▸ **What the task requires**:
Where does the word "pixels" appear in the entries below? Copy each line that holds it.

▸ **Exercise materials**:
+-------+

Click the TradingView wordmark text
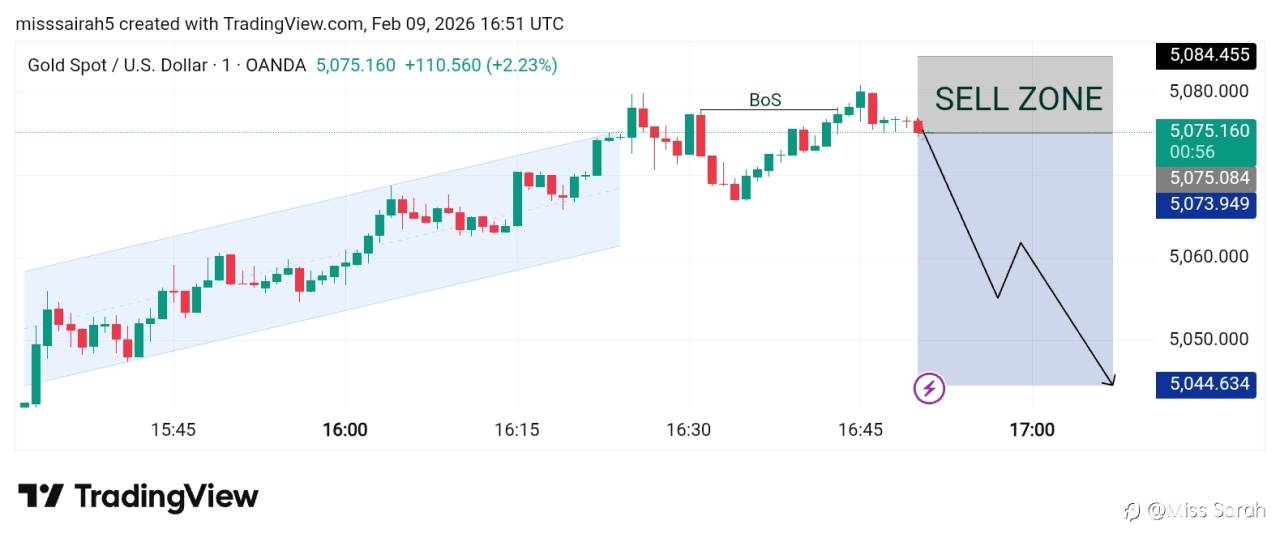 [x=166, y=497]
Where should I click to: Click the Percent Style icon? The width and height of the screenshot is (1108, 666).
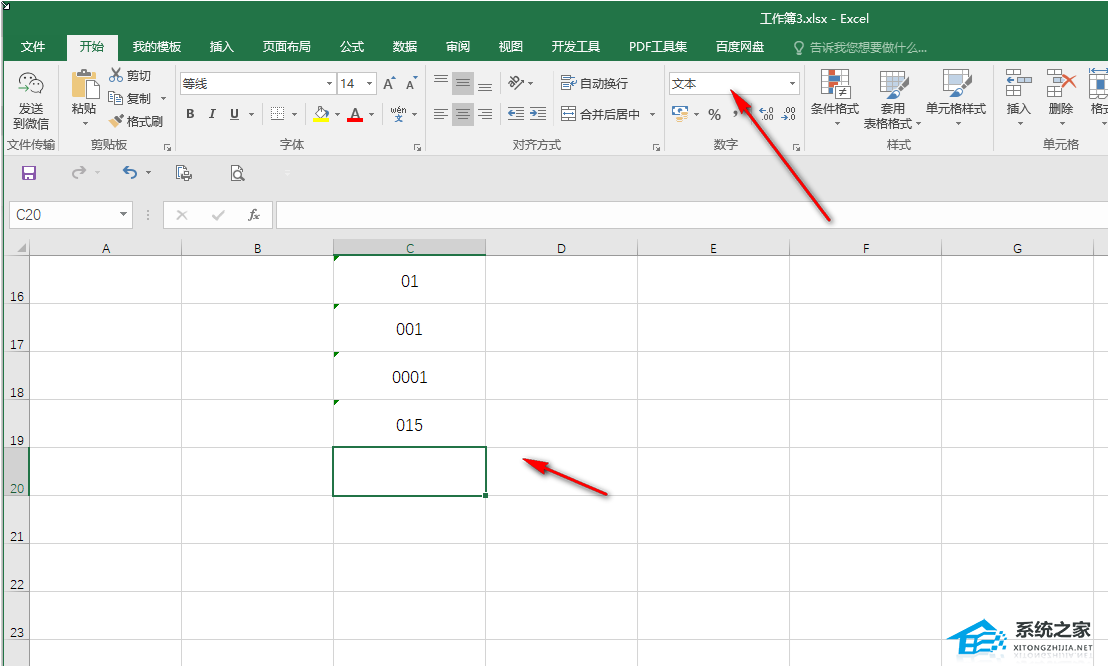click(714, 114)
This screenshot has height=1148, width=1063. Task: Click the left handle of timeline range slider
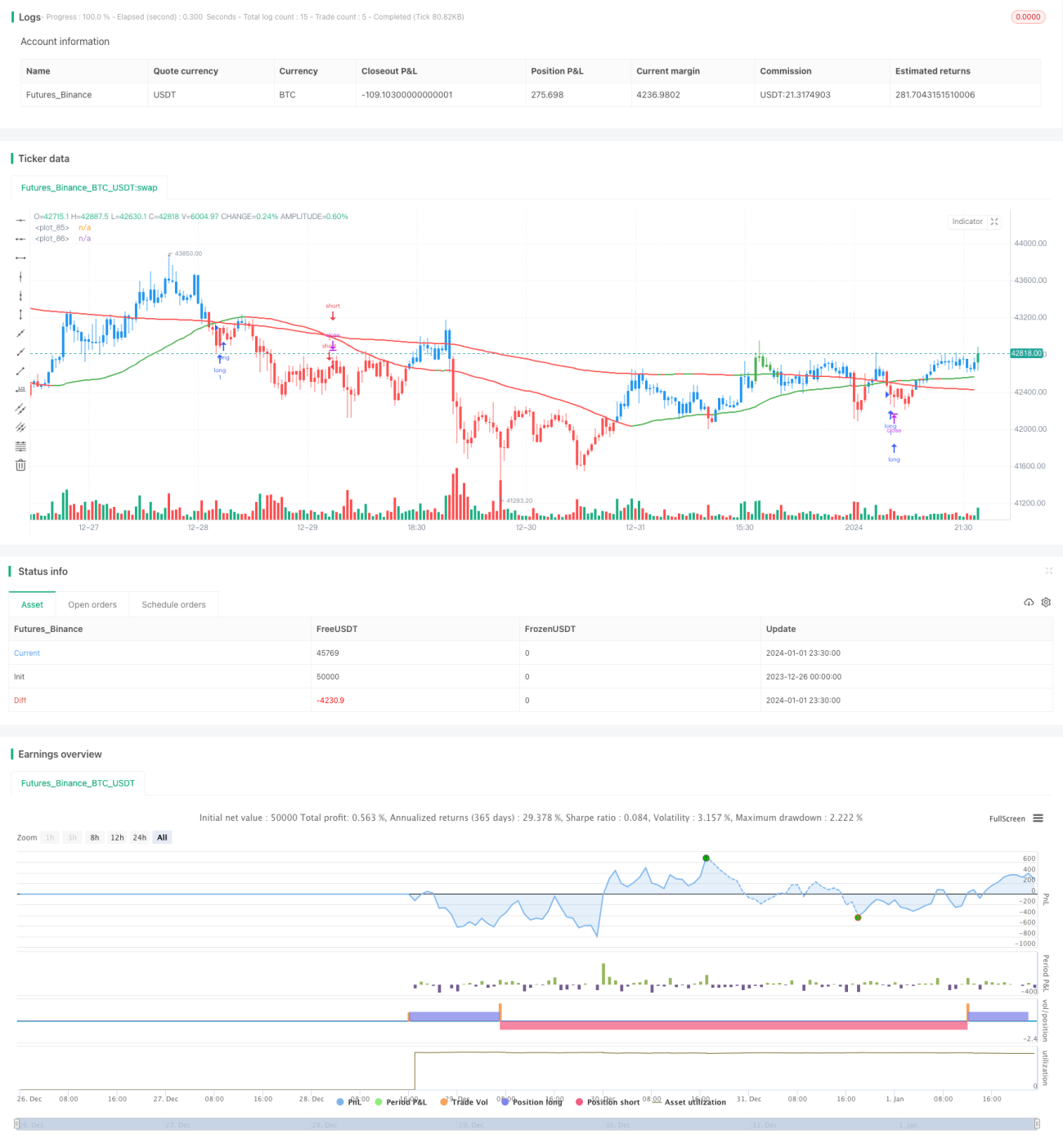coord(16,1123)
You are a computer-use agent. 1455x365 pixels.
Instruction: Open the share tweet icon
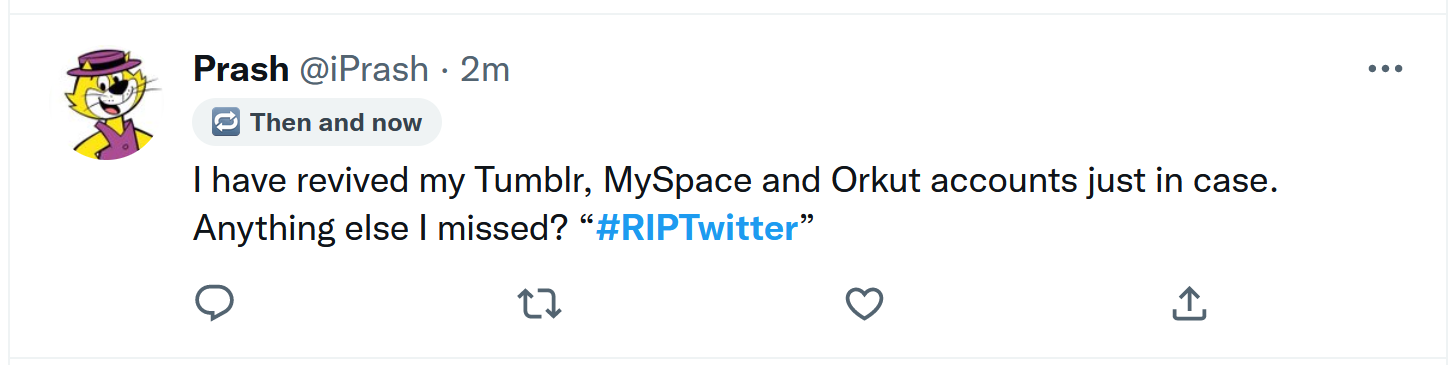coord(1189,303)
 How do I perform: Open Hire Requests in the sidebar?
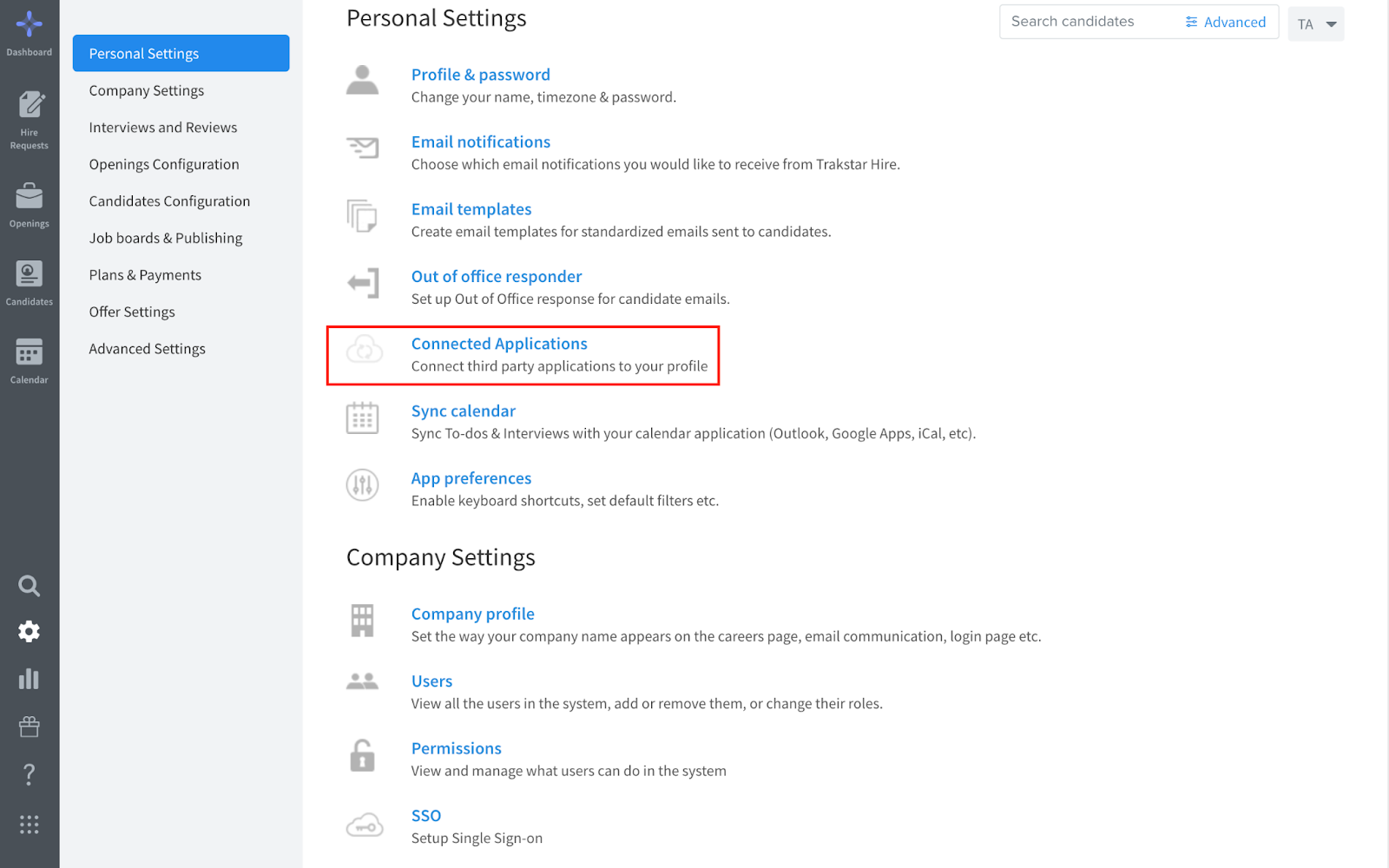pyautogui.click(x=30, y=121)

+-------+

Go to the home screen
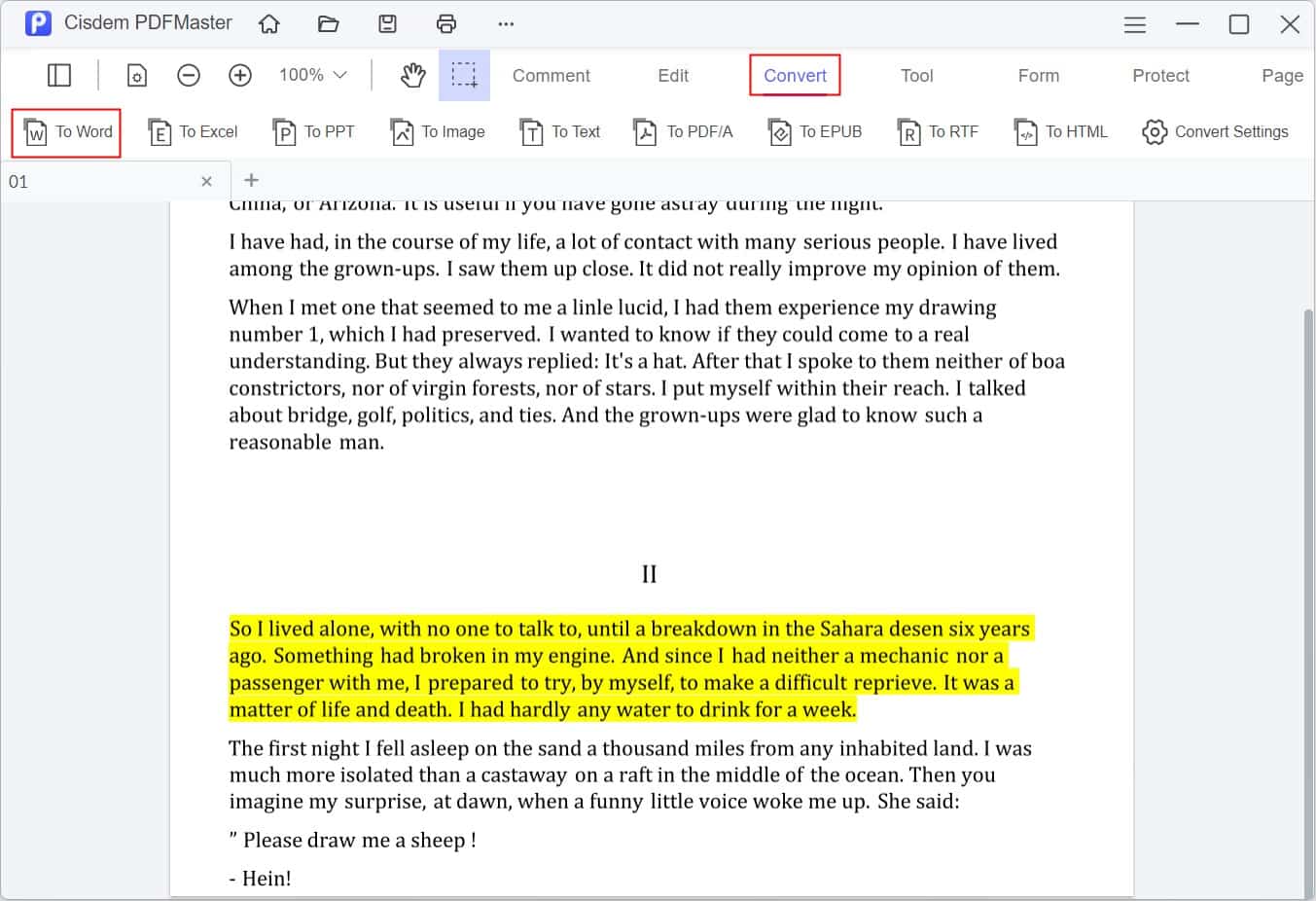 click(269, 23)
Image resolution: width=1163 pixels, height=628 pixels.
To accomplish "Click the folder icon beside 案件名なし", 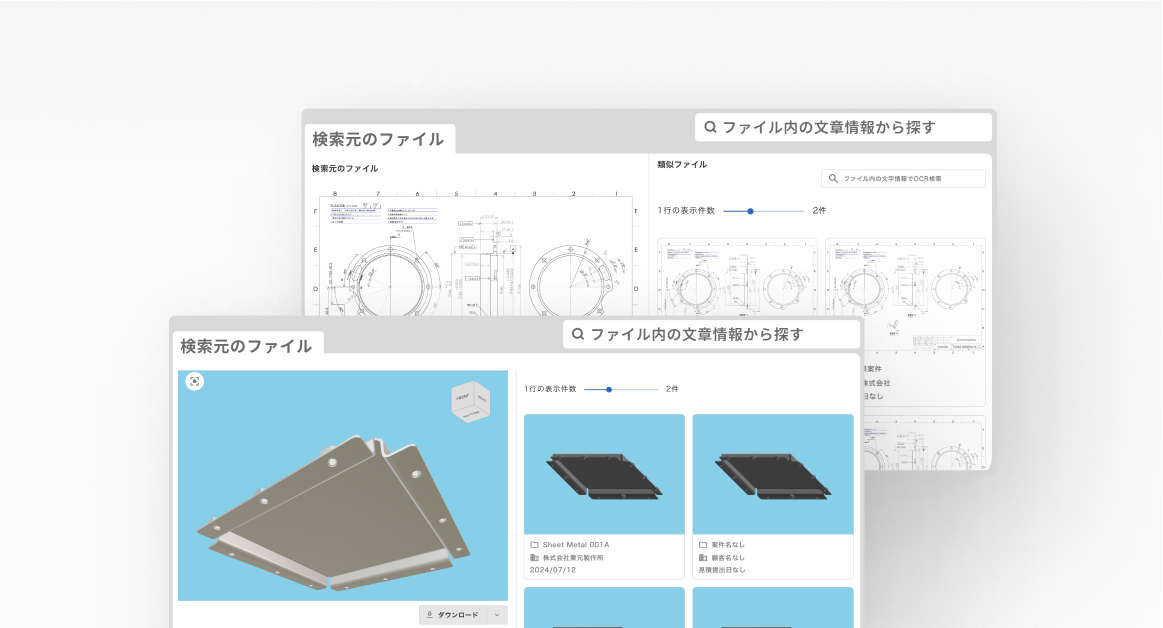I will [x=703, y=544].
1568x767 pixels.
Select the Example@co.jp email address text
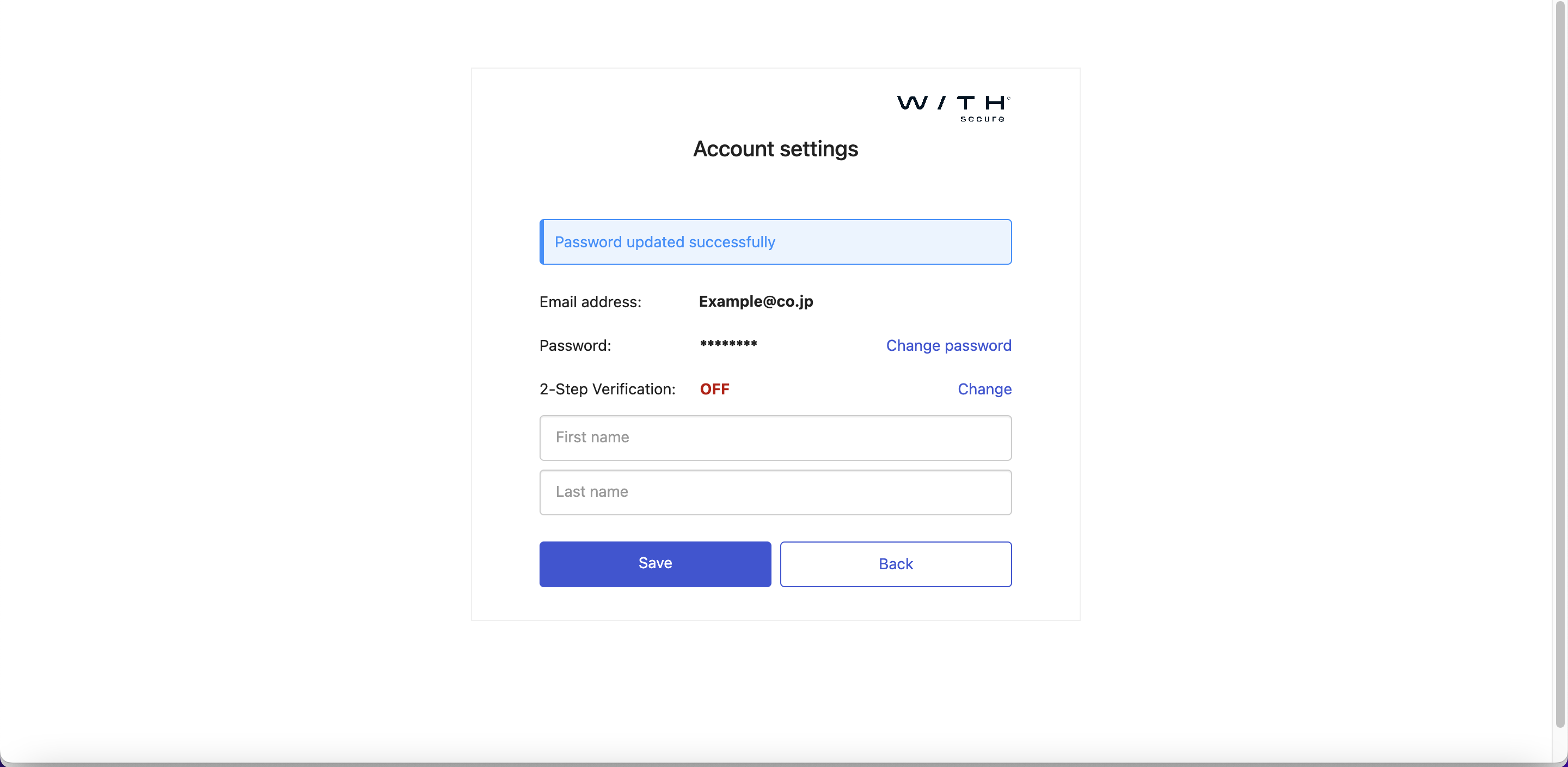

+-------+

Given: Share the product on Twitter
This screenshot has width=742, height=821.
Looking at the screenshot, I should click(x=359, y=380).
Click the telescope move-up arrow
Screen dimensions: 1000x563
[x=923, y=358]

+-------+

▸ **Result for this task**:
You are a computer-use agent. 1455x365 pixels.
Image resolution: width=1163 pixels, height=628 pixels.
1568x767 pixels.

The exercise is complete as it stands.